月組ブラック・ジャックに感動した話

 

見る前のテンションとしては、正塚先生とはいえ少しだけ不安な気持ちがあった。初演を知らなかったのと、なんで今ブラックジャック!?という気持ちと、先行画像自分の中のブラックジャック像若干違ったのとで、期待と不安が半々という感じだった。

 

結果、めちゃくちゃ良かった。期待通りというか期待以上の名作だった。

 

月組はギャツビーのチケットが全て無くなったこともあって半年ぶり、それもブエノスアイレスぶりの観劇だったのだが、見てると不安なんか5分で吹っ飛んだ。やっぱりみんな芝居が上手い。

 

出てくる登場人物は、月城かなと演じるブラックジャックをはじめとして皆手塚治虫の作品から抜け出たような出立ちで、ほとんどオリジナルキャラクターなのに「こういうキャラ原作にもいそう」と思わせてくれるキャラクターばかり。

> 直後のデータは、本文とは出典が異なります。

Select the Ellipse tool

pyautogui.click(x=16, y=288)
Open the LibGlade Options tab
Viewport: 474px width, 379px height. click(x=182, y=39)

宝塚で見た原作を知っている作品の中でも、かなり高い完成度で、原作の設定やキャラクターを一切壊さずむしろ活かした上で、そのまま宝塚にした作品な気がする。

元々1話完結の漫画なので、新しい作品を作りやすいのはあると思うが、それでも原作の設定をうまく盛り込んだうえで面白いストーリーを作っていてすごかった。

まあ有り体に言ってしまえば、解釈違いが一切なかったのだ。

 

月城かなと演じるブラックジャックは、先行画像の印象は穿った見方だったなと反省するほど間違いなくブラックジャックだった。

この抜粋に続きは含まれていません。